Abstract 13323: Impact of an Institutional Process Change Adopting End-Systolic Coronary CTA Acquisition on Patient Throughput and Image Quality
Nisha Hosadurg, Kara Harrison, Patricia Rodriguez, Amit Patel, Patrick Norton, Todd C Villines- Physiology (medical)
- Cardiology and Cardiovascular Medicine
Introduction: Prospective ECG-triggered end-systolic coronary computed tomographic angiography (CCTA) acquisition is less prone to motion artifacts with arrhythmias and high heart rates, and with increasing utilization, has the potential to improve scan and CT laboratory efficiency by reducing the need for IV/oral beta-blockers (BB) prior to the scan.
Methods: We implemented an institutional process change in CCTA performance effective January 2023, transitioning from prospective ECG-triggered mid-diastolic acquisitions supervised by a physician at the scanner to an algorithmic approach with prospective end-systolic acquisition (200-400 ms after R peak) without BB administration, all on 3 rd -generation 192 slice dual-source scanners. We reviewed 100 consecutive CCTAs done pre- and post-process change in Jan 2022 and Jan 2023. Two experienced CCTA readers assessed segmental image quality by consensus using an 18-segment SCCT model on a 5-point Likert scale (1=non-interpretable; 2=poor; 3=satisfactory; 4=good; 5=excellent).
Results: Post-process change, median overall patient appointment [94 (78 - 127) min vs. 69 (53 - 86) min; P < 0.001] and scan times [12 (10 - 16) min vs. 7 (6 - 9) min; P <.001] were significantly lower, and patient throughput doubled [2 (2 - 3)/day vs. 4 (3 - 6)/day; P =.024]. Median segmental image quality score decreased from excellent to good [5 (4 - 5) vs. 4 (4 - 5); P <.001], with a decrease in signal-noise ratio [23.5 (18 - 28.8) vs. 11.8 (8.7 - 14.7); P <.001], and no significant difference in poor or non-interpretable segments in the end-systolic cohort.
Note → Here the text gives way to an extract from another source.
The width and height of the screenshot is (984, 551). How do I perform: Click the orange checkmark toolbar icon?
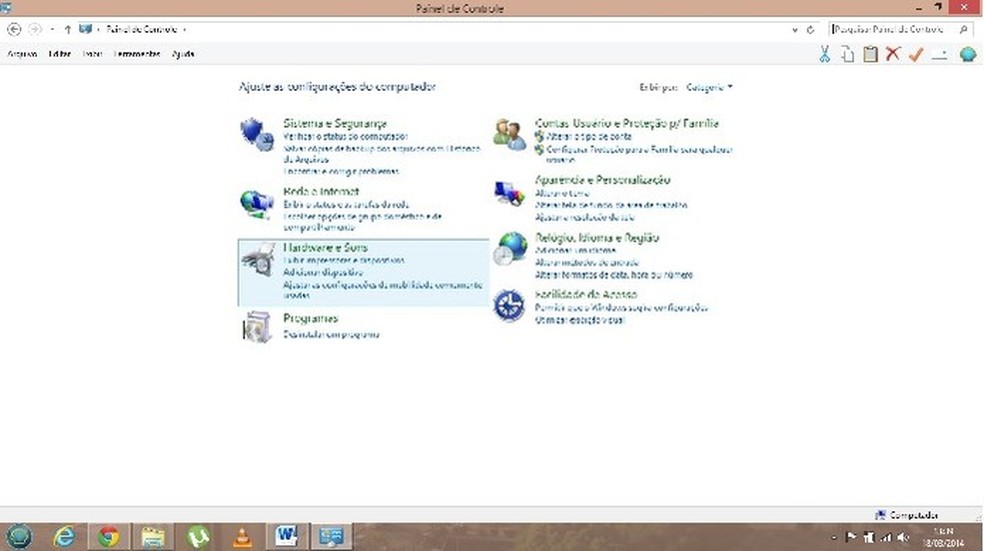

More scans were repeated with end-systolic scans (10% vs. 18%), with no significant change in radiation dose (Table 1).
Conclusion: Utilizing prospective ECG-triggered end-systolic acquisition avoided the use of BB, significantly reduced scan times, doubled patient throughput, at similar radiation doses, and maintained diagnostic performance with only a mild compromise in image quality.